Data excerpts:
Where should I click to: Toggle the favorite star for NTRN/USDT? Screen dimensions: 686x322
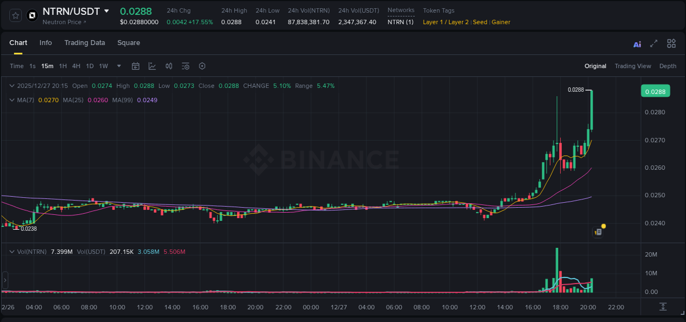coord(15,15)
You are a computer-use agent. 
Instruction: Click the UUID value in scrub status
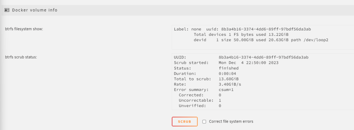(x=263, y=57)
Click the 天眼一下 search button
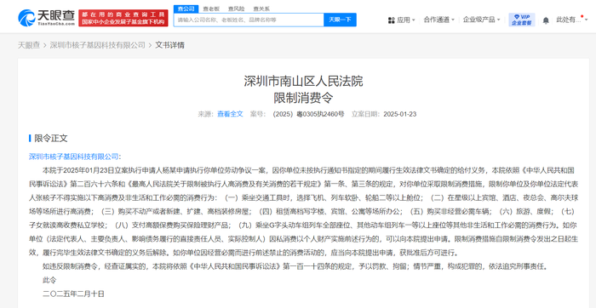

### YOUR ASSIGNMENT
Please output an exact repetition of the lines from the line containing "Instruction: Click the" to the end of the records, both included, with no pictures and no additional text.

### PROBLEM SOLUTION
Instruction: Click the UUID value in scrub status
(x=263, y=57)
Click the 天眼一下 search button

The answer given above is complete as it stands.